[Data entries]
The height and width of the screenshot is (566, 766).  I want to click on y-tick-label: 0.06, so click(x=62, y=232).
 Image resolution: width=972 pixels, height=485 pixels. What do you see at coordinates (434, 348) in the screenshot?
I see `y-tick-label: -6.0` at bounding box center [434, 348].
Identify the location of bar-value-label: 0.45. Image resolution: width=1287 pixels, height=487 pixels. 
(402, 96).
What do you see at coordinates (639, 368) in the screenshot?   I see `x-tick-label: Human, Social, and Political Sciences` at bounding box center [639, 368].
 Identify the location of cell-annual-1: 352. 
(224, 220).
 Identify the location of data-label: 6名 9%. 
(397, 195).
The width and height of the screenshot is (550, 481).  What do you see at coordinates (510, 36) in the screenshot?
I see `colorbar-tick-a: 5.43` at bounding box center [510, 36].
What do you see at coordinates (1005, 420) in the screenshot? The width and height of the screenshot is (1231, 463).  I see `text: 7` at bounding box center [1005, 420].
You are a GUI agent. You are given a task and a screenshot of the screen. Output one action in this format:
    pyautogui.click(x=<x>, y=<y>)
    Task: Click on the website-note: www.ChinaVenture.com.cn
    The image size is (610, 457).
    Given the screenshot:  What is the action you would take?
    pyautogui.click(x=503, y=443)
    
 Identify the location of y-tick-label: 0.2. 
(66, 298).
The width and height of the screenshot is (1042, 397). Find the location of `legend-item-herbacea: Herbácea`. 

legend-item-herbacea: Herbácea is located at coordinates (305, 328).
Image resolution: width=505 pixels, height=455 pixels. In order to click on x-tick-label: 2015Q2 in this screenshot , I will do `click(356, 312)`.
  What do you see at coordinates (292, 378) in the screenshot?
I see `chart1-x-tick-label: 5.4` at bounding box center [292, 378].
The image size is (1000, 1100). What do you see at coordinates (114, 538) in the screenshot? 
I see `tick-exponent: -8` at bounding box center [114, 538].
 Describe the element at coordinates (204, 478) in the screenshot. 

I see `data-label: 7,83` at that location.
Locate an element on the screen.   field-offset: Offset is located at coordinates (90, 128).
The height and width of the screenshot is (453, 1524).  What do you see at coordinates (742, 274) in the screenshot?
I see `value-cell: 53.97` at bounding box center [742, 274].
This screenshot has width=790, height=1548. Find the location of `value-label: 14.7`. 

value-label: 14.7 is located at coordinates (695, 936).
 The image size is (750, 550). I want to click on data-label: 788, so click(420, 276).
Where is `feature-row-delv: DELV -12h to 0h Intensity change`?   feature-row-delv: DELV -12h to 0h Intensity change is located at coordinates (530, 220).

[Exercise details] Reproduce every line of the entries above verbatim, leaving nothing out and changing nothing.

[Answer to this task]
The height and width of the screenshot is (566, 766).  I want to click on y-tick-label: 0.06, so click(x=62, y=232).
 Image resolution: width=972 pixels, height=485 pixels. What do you see at coordinates (434, 348) in the screenshot?
I see `y-tick-label: -6.0` at bounding box center [434, 348].
Identify the location of bar-value-label: 0.45. Image resolution: width=1287 pixels, height=487 pixels. 
(402, 96).
What do you see at coordinates (639, 368) in the screenshot?   I see `x-tick-label: Human, Social, and Political Sciences` at bounding box center [639, 368].
 Identify the location of cell-annual-1: 352. 
(224, 220).
 Identify the location of data-label: 6名 9%. 
(397, 195).
The width and height of the screenshot is (550, 481).  What do you see at coordinates (510, 36) in the screenshot?
I see `colorbar-tick-a: 5.43` at bounding box center [510, 36].
What do you see at coordinates (1005, 420) in the screenshot? The width and height of the screenshot is (1231, 463).  I see `text: 7` at bounding box center [1005, 420].
You are a GUI agent. You are given a task and a screenshot of the screen. Output one action in this format:
    pyautogui.click(x=<x>, y=<y>)
    Task: Click on the website-note: www.ChinaVenture.com.cn
    The image size is (610, 457).
    Given the screenshot:  What is the action you would take?
    pyautogui.click(x=503, y=443)
    
 Identify the location of y-tick-label: 0.2. 
(66, 298).
The width and height of the screenshot is (1042, 397). Find the location of `legend-item-herbacea: Herbácea`. 

legend-item-herbacea: Herbácea is located at coordinates (305, 328).
Image resolution: width=505 pixels, height=455 pixels. In order to click on x-tick-label: 2015Q2 in this screenshot , I will do `click(356, 312)`.
  What do you see at coordinates (292, 378) in the screenshot?
I see `chart1-x-tick-label: 5.4` at bounding box center [292, 378].
The image size is (1000, 1100). What do you see at coordinates (114, 538) in the screenshot? 
I see `tick-exponent: -8` at bounding box center [114, 538].
 Describe the element at coordinates (204, 478) in the screenshot. 

I see `data-label: 7,83` at that location.
Locate an element on the screen.   field-offset: Offset is located at coordinates (90, 128).
The height and width of the screenshot is (453, 1524).  What do you see at coordinates (742, 274) in the screenshot?
I see `value-cell: 53.97` at bounding box center [742, 274].
This screenshot has width=790, height=1548. Find the location of `value-label: 14.7`. 

value-label: 14.7 is located at coordinates (695, 936).
 The image size is (750, 550). I want to click on data-label: 788, so click(420, 276).
Where is `feature-row-delv: DELV -12h to 0h Intensity change`?   feature-row-delv: DELV -12h to 0h Intensity change is located at coordinates (530, 220).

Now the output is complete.